NetDragon Websoft Holdings (HKG:777) has had a great run on the share market with its stock up by a significant 13% over the last three months. Given the company's impressive performance, we decided to study its financial indicators more closely as a company's financial health over the long-term usually dictates market outcomes. In this article, we decided to focus on NetDragon Websoft Holdings' ROE.
ROE or return on equity is a useful tool to assess how effectively a company can generate returns on the investment it received from its shareholders.

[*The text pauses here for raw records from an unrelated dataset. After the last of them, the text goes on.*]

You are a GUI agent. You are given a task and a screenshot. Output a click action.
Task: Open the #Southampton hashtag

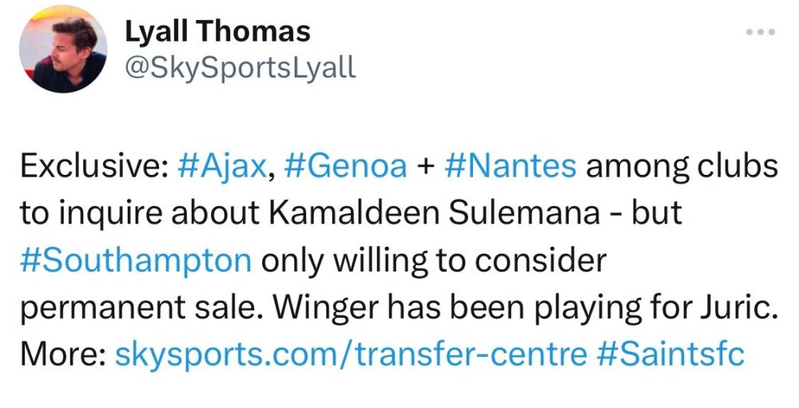[x=135, y=260]
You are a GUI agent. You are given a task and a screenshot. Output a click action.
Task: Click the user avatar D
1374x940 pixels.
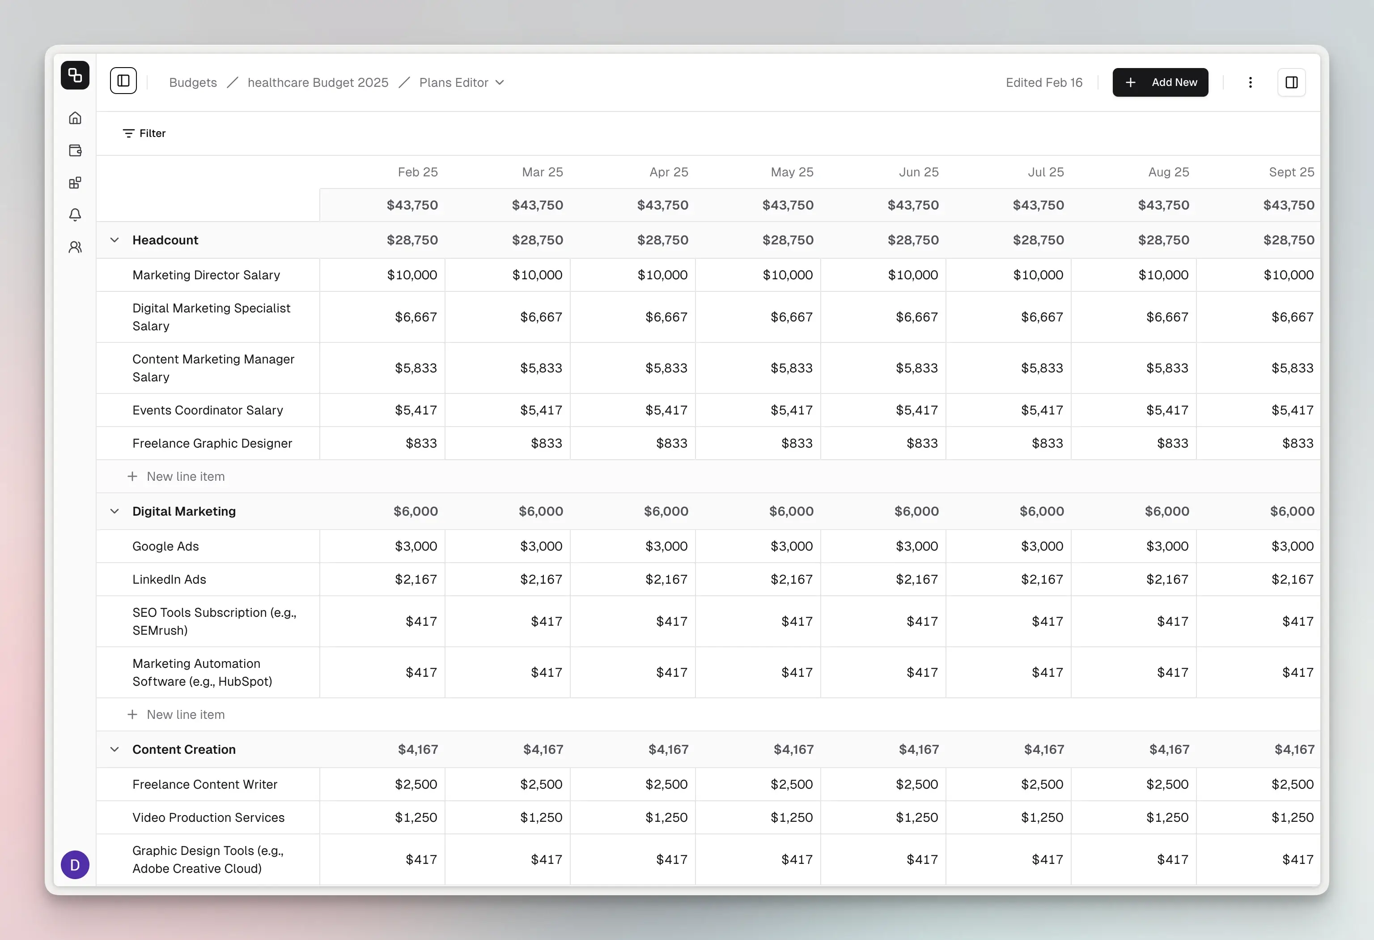coord(75,865)
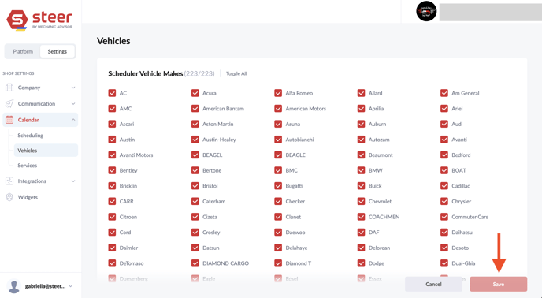Click the shop profile avatar at top
Viewport: 542px width, 298px height.
coord(426,11)
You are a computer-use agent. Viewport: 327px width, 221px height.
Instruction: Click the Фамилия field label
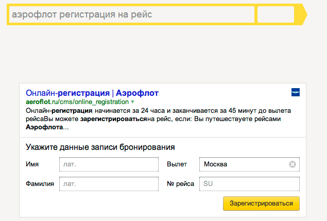click(x=40, y=184)
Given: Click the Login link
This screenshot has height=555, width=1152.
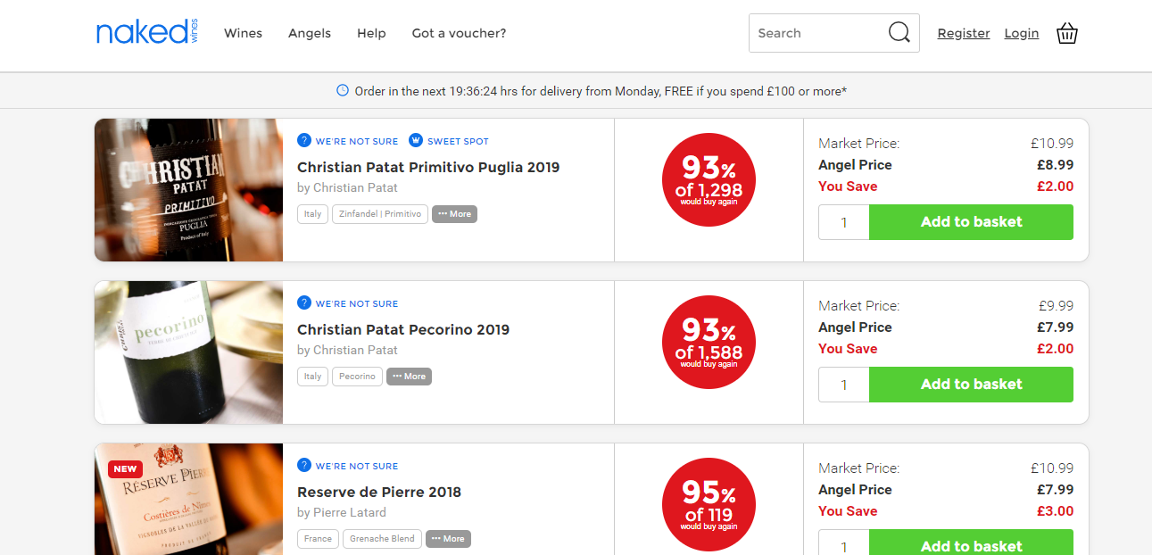Looking at the screenshot, I should pyautogui.click(x=1022, y=33).
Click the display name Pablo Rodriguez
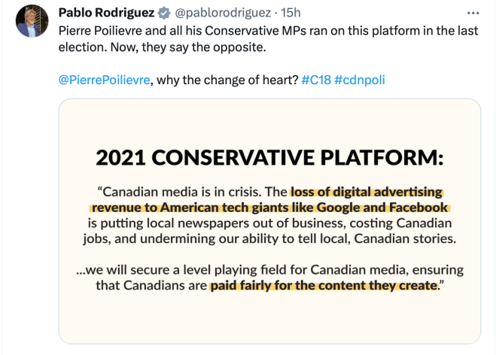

In other words, it is a profitability ratio which measures the rate of return on the capital provided by the company's shareholders.
See our latest analysis for NetDragon Websoft Holdings
How To Calculate Return On Equity?
Return on equity can be calculated by using the formula:
Return on Equity = Net Profit (from continuing operations) ÷ Shareholders' Equity
So, based on the above formula, the ROE for NetDragon Websoft Holdings is:
9.7% = CN¥605m ÷ CN¥6.3b (Based on the trailing twelve months to June 2020).
The 'return' is the amount earned after tax over the last twelve months. So, this means that for every HK$1 of its shareholder's investments, the company generates a profit of HK$0.10.
What Is The Relationship Between ROE And Earnings Growth?
We have already established that ROE serves as an efficient profit-generating gauge for a company's future earnings. We now need to evaluate how much profit the company reinvests or "retains" for future growth which then gives us an idea about the growth potential of the company. Generally speaking, other things being equal, firms with a high return on equity and profit retention, have a higher growth rate than firms that don’t share these attributes.
A Side By Side comparison of NetDragon Websoft Holdings' Earnings Growth And 9.7% ROE
To begin with, NetDragon Websoft Holdings seems to have a respectable ROE. Be that as it may, the company's ROE is still quite lower than the industry average of 13%. However, we are pleased to see the impressive 69% net income growth reported by NetDragon Websoft Holdings over the past five years. We reckon that there could be other factors at play here. For instance, the company has a low payout ratio or is being managed efficiently. However, not to forget, the company does have a decent ROE to begin with, just that it is lower than the industry average. So this certainly also provides some context to the high earnings growth seen by the company.
Next, on comparing with the industry net income growth, we found that NetDragon Websoft Holdings' growth is quite high when compared to the industry average growth of 32% in the same period, which is great to see.
The basis for attaching value to a company is, to a great extent, tied to its earnings growth. What investors need to determine next is if the expected earnings growth, or the lack of it, is already built into the share price. Doing so will help them establish if the stock's future looks promising or ominous. What is 777 worth today? The intrinsic value infographic in our free research report helps visualize whether 777 is currently mispriced by the market.
Is NetDragon Websoft Holdings Efficiently Re-investing Its Profits?
NetDragon Websoft Holdings' ' three-year median payout ratio is on the lower side at 21% implying that it is retaining a higher percentage (79%) of its profits. So it seems like the management is reinvesting profits heavily to grow its business and this reflects in its earnings growth number.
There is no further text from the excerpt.